An internationally known expert on Asian art who was implicated in a scheme to smuggle looted antiquities from Thailand to Los Angeles-area museums died Wednesday at a federal detention center in Seattle four days after being arrested there on a visit from Bangkok.
Roxanna Brown, 62, director of the Southeast Asian Ceramics Museum at Bangkok University, had traveled to Seattle for a speaking engagement at the University of Washington, authorities said.
She was a focal point of a widening federal probe that was launched with highly publicized raids on four Southern California museums in January. Hours before her arrest at a Seattle hotel, she had been indicted Friday on a federal wire fraud charge that accused her of inflating the value of the plundered antiquities.
The American-born Brown, who was trained in art history at UCLA, apparently died of a heart attack around 2:30 a.m. at the detention center, between Seattle and Tacoma. Extradition to Los Angeles on the charge was pending, authorities said.
Officials said Brown was too ill to attend a court hearing Monday in Seattle but made a brief appearance Tuesday. She faced up to 20 years in prison if found guilty.
Brown was the first person to be arrested in the probe.
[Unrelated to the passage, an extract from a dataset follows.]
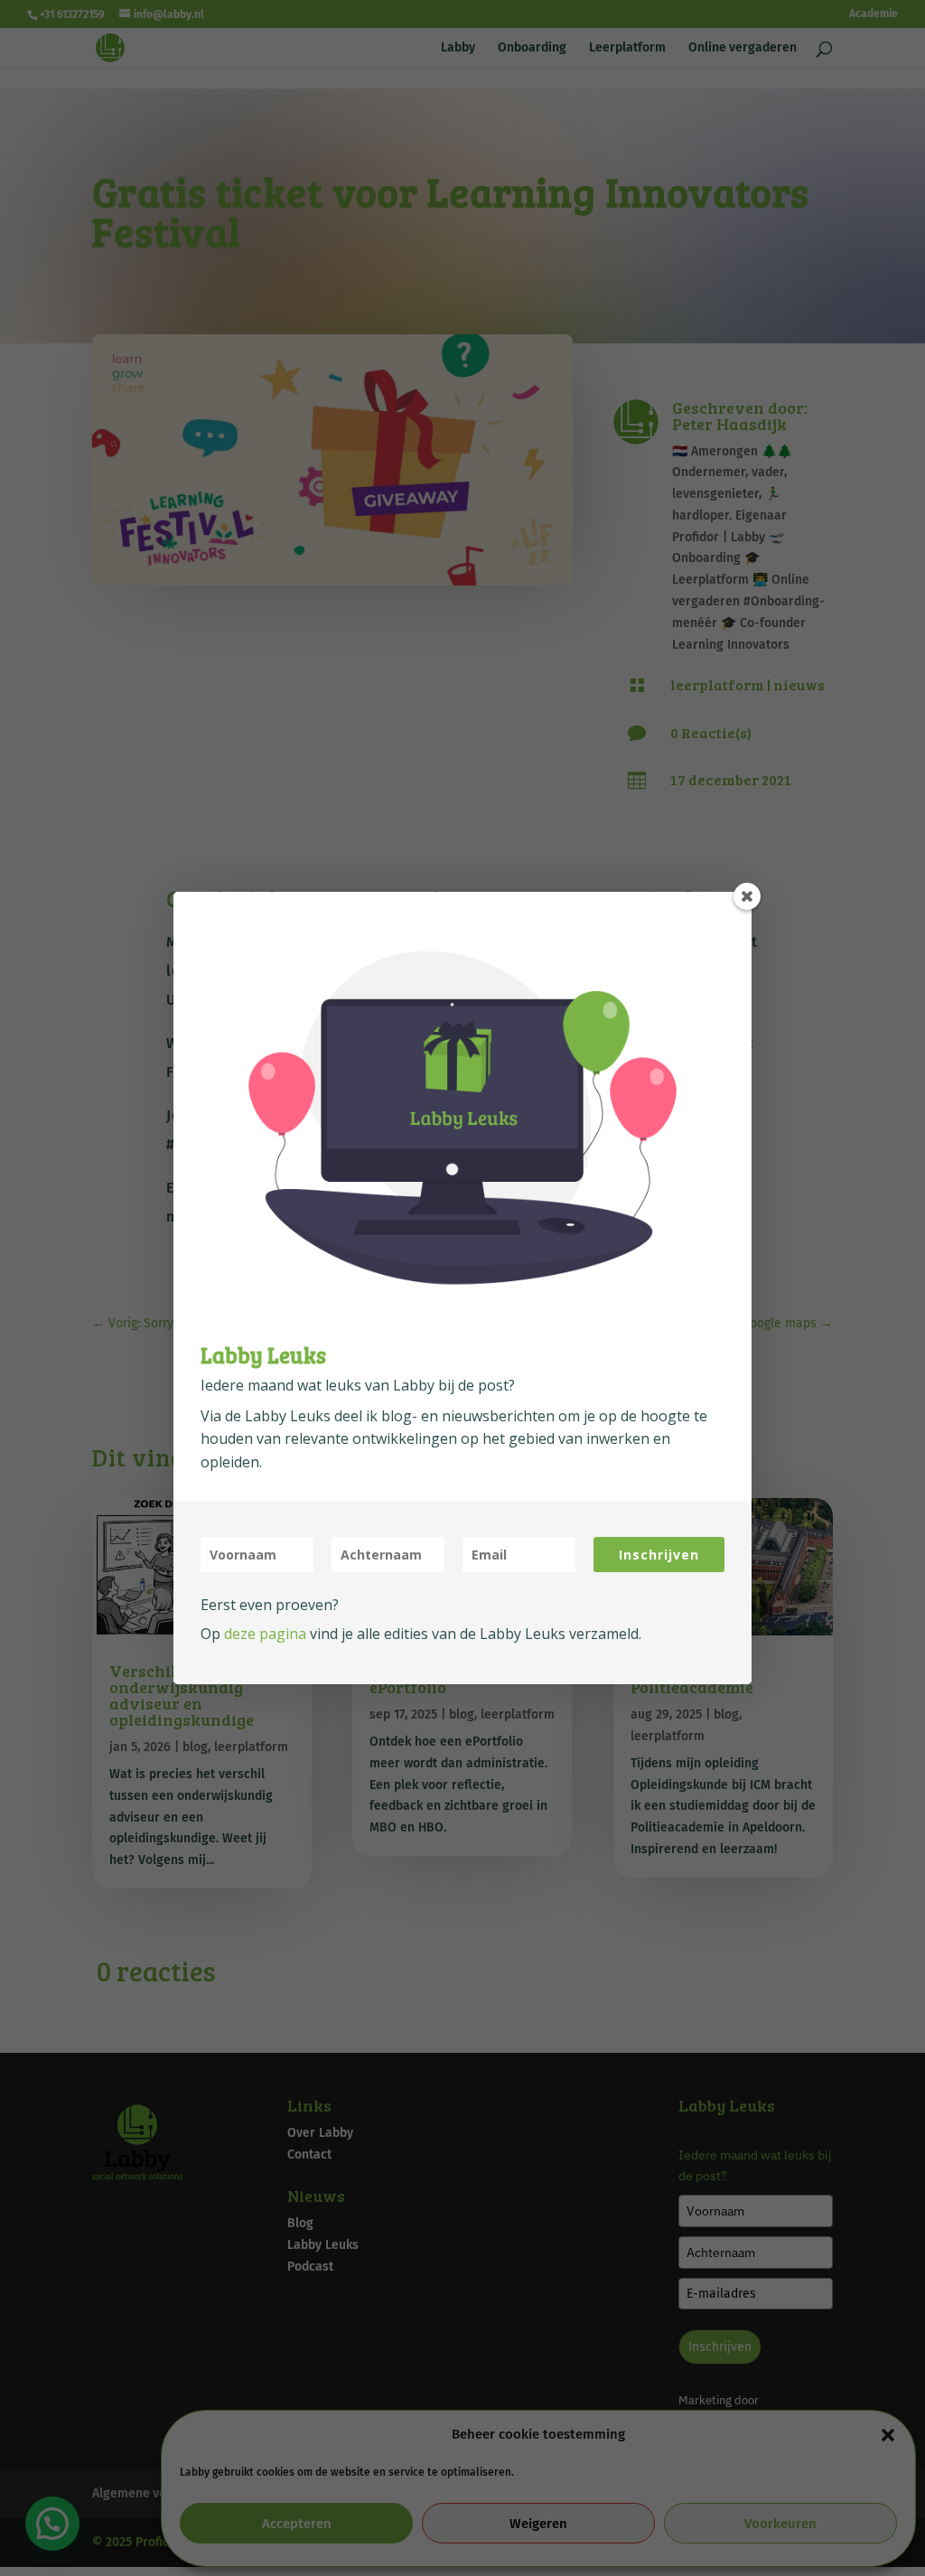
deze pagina (265, 1634)
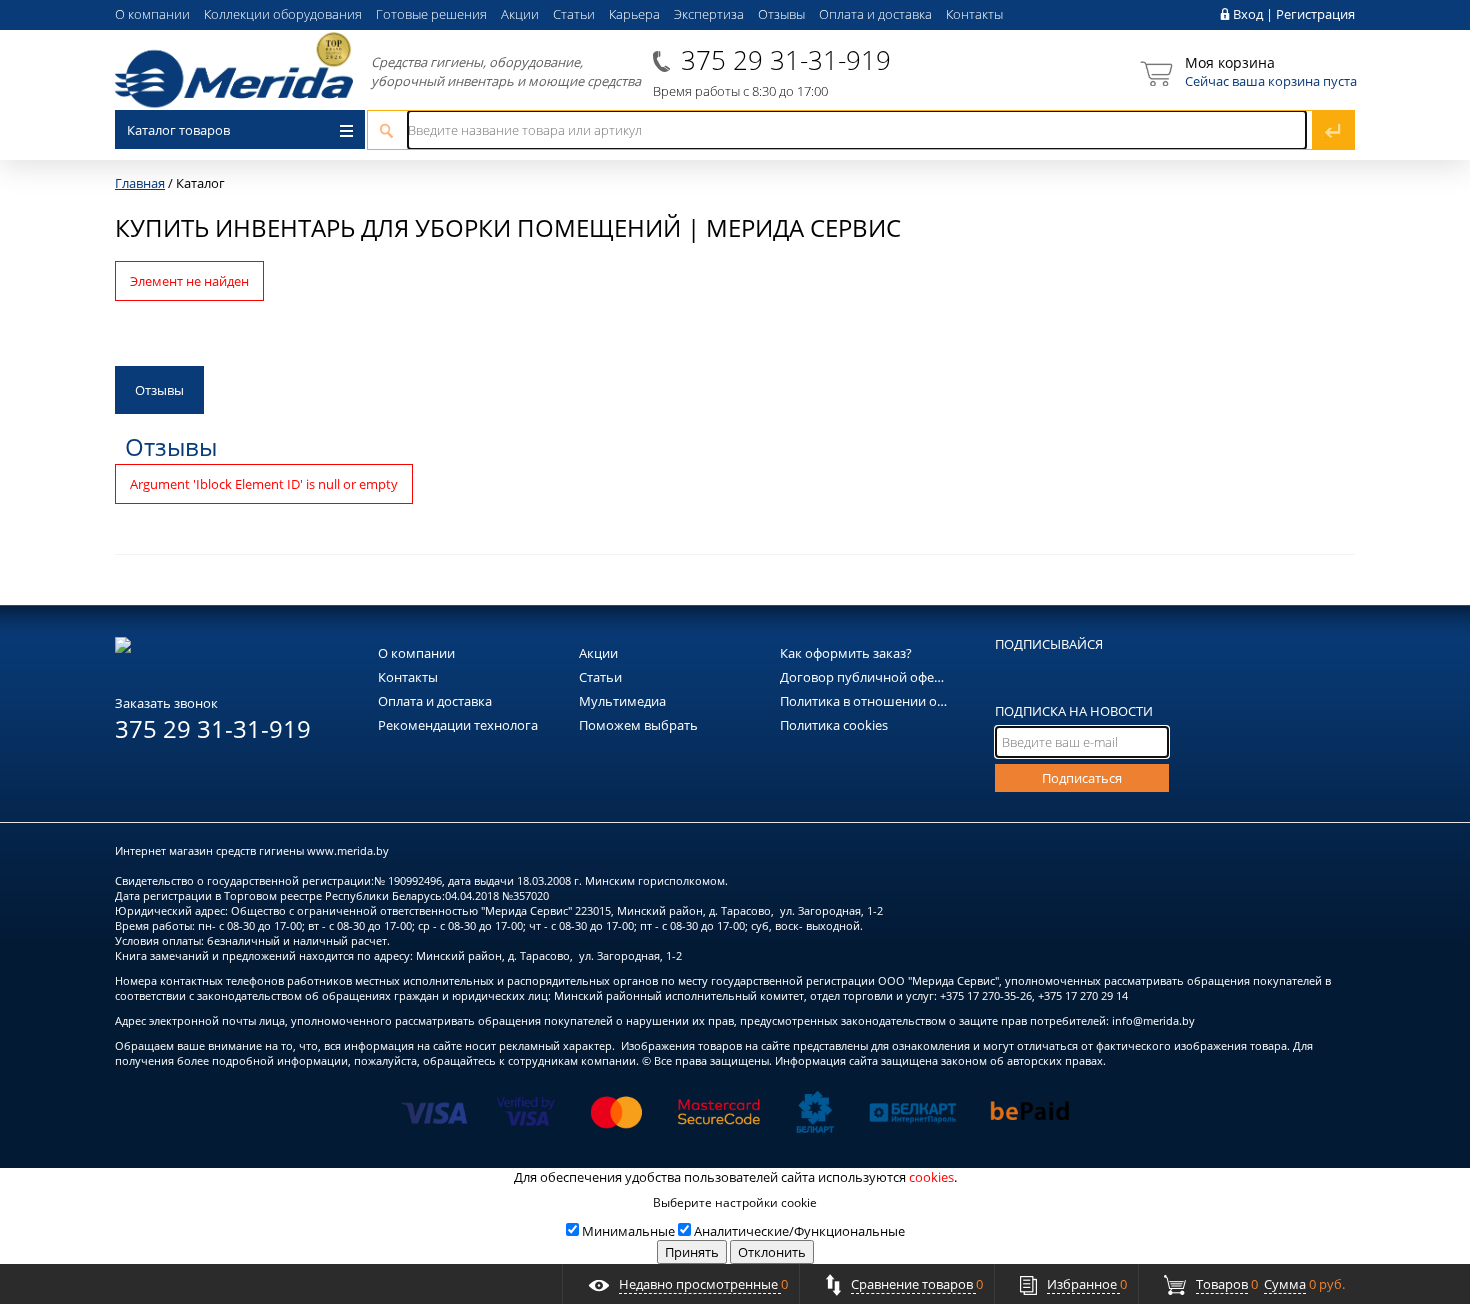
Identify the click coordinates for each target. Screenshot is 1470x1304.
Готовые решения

Her apprehension surprised many who knew and respected her as “the epitome of the academic expert,” as one art historian put it to the Bangkok Post.
But federal investigators asserted that Brown allowed her electronic signature to be placed on fake appraisal forms that inflated the value of pieces from Thailand’s Ban Chiang archaeological site that were sent to Southern California museums. The phony appraisals allowed collectors to claim fraudulent tax deductions, according to authorities.